Backend error codes surface as actionable tool errors:

- **403** -> "Permission denied. Check prompt ownership or required role."
- **404** -> "Not found. Verify prompt_id / skill_id and PAT visibility scope."
- **409** -> "Conflict. Repository-backed prompt (edit source files) OR concurrent writer. Re-fetch and retry."
- **422** -> "Validation failed.
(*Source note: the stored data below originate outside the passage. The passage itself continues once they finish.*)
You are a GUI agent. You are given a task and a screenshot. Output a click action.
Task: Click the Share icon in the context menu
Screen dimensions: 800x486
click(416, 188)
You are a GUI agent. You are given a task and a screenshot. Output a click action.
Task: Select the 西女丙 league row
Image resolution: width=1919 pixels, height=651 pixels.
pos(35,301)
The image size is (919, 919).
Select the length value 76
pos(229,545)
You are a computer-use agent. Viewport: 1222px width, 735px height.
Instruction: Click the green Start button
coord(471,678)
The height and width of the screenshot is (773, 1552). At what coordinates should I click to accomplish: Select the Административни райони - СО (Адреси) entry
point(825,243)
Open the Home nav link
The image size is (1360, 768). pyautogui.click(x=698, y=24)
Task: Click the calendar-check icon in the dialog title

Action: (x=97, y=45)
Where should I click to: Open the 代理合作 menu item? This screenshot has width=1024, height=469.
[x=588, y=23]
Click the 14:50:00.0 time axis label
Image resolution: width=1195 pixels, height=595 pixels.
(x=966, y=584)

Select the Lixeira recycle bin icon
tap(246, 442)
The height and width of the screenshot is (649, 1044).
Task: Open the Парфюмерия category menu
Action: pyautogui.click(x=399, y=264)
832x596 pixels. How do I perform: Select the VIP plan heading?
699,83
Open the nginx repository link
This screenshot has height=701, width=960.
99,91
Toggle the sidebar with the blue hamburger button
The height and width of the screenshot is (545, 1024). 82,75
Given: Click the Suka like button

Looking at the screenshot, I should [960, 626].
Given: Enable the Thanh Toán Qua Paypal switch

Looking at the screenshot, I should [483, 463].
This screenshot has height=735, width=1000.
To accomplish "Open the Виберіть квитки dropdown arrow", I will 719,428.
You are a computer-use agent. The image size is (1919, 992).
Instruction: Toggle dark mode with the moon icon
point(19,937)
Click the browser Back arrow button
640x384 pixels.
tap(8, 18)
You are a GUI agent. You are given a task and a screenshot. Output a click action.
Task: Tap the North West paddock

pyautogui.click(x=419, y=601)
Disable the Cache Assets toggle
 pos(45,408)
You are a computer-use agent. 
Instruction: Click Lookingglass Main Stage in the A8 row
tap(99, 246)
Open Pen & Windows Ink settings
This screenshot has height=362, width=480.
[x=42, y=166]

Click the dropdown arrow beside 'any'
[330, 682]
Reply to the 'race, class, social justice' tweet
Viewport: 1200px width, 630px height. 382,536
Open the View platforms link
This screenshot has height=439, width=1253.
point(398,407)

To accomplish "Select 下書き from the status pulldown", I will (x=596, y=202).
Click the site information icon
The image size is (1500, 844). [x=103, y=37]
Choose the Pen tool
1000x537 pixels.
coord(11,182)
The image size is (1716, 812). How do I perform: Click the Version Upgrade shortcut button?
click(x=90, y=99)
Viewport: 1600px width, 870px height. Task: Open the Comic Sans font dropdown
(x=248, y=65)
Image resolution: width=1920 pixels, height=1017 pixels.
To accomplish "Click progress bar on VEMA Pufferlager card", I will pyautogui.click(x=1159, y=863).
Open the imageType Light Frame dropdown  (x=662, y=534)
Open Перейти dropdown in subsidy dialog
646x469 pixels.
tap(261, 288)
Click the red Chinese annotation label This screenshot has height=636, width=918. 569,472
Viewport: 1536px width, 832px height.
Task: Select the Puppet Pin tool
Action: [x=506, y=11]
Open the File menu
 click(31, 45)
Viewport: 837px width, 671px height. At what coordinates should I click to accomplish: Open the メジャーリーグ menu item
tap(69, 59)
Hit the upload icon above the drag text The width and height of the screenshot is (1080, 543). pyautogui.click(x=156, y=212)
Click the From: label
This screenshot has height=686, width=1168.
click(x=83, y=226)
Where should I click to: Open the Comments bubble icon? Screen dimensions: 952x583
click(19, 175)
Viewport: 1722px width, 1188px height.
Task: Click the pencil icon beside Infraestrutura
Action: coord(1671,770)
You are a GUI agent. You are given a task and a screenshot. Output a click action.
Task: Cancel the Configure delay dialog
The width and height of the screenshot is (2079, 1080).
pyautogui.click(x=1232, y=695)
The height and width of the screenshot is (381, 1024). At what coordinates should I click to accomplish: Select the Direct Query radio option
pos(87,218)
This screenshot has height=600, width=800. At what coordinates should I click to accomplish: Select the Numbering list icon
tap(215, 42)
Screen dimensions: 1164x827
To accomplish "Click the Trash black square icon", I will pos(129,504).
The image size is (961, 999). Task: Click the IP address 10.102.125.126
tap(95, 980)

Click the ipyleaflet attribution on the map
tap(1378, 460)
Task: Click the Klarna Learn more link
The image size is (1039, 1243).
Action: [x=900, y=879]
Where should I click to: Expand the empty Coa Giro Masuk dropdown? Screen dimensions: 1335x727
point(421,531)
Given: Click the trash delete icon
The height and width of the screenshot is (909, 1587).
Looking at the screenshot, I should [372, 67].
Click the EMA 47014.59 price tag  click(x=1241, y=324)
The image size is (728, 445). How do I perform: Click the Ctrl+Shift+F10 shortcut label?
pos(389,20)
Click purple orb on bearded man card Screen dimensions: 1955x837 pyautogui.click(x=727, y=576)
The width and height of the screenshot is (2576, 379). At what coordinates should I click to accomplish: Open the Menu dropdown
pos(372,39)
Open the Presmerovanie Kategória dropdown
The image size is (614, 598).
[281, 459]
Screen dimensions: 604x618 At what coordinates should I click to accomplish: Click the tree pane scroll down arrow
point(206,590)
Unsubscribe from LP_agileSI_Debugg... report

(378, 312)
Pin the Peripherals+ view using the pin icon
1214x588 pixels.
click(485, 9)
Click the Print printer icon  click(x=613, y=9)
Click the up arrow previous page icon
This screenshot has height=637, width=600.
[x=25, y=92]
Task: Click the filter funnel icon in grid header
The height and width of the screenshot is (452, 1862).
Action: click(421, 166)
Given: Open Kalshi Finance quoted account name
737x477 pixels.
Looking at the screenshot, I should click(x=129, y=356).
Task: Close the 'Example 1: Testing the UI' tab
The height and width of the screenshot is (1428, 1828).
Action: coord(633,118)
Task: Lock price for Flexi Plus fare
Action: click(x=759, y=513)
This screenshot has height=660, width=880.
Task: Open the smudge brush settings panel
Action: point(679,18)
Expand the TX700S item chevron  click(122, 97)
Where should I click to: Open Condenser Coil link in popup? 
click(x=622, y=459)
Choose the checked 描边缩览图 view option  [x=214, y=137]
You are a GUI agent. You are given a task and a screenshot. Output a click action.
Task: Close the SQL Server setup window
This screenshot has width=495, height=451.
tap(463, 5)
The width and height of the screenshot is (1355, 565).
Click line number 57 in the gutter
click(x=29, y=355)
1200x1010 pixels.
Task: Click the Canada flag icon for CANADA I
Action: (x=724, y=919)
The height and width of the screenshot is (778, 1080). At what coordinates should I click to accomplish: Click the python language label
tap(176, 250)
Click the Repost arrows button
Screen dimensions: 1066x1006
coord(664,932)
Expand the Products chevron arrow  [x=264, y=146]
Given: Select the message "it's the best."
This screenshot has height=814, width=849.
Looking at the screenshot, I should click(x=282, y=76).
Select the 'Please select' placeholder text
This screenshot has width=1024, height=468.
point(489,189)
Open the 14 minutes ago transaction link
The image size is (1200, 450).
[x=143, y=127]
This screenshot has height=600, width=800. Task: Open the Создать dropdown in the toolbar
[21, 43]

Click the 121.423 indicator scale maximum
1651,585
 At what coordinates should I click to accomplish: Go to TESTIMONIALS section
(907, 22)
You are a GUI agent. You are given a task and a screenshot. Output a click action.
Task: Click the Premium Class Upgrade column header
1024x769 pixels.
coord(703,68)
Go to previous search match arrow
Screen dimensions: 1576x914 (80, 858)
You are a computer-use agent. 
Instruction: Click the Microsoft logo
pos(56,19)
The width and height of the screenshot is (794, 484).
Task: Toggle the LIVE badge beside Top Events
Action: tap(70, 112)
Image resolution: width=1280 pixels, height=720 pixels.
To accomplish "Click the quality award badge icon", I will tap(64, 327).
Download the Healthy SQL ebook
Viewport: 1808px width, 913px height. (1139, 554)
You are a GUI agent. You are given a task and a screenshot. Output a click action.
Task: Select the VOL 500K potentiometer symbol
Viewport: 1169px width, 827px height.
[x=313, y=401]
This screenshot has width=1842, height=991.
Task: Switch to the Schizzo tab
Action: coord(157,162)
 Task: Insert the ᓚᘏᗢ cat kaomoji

Check prompt_text length (max 500k), test / metric shapes, field types."

### Resources (5 URI patterns)

- `ptm://prompts/{prompt_id}` - active version's `prompt_text` (text/plain)
- `ptm://prompts/{prompt_id}/v{N}` - that version's `prompt_text` (text/plain)
- `ptm://runs/{run_key}/report.md` - markdown report (text/markdown)
- `ptm://runs/{run_key}/report.html` - HTML report (text/html)
- `ptm://optimizations/{optimization_id}/report.md` - markdown summary (text/markdown)

Dynamic segments are allow-list validated (`^[a-zA-Z0-9_.-]+$` plus explicit `.`/`..` rejection).

## Security defaults

- `PTM_MCP_READ_ONLY=true` blocks every write tool at call time.
- `X-PTM-Client` + `X-PTM-MCP-Session` on every outbound request so the backend can classify and audit agent traffic.
- Env scrub at startup drops anything outside the allow-list.
- Startup preflight (`/healthz` + `/auth/me` + `/meta`) with exponential backoff on transient failures and dedicated exit codes per failed layer.

## Exit codes

| Code | Meaning |
|---|---|
| `0` | clean shutdown |
| `1` | unhandled exception |
| `2` | `/healthz` unreachable after 31s of backoff |
| `3` | `/auth/me` rejected the token |
| `4` | backend version < 1.9.0 or unparseable |
| `130` | interrupted (SIGINT) |

## Status

0.12.0. 53 tools: full PTM surface (prompts, evals, optimization, triage, runs, skills, tool registry, ad-hoc execution, inline-contents fetch) + 5 resource URI patterns, read-only gate, Cloudflare Access auto-discovery. See `CHANGELOG.md` for release notes.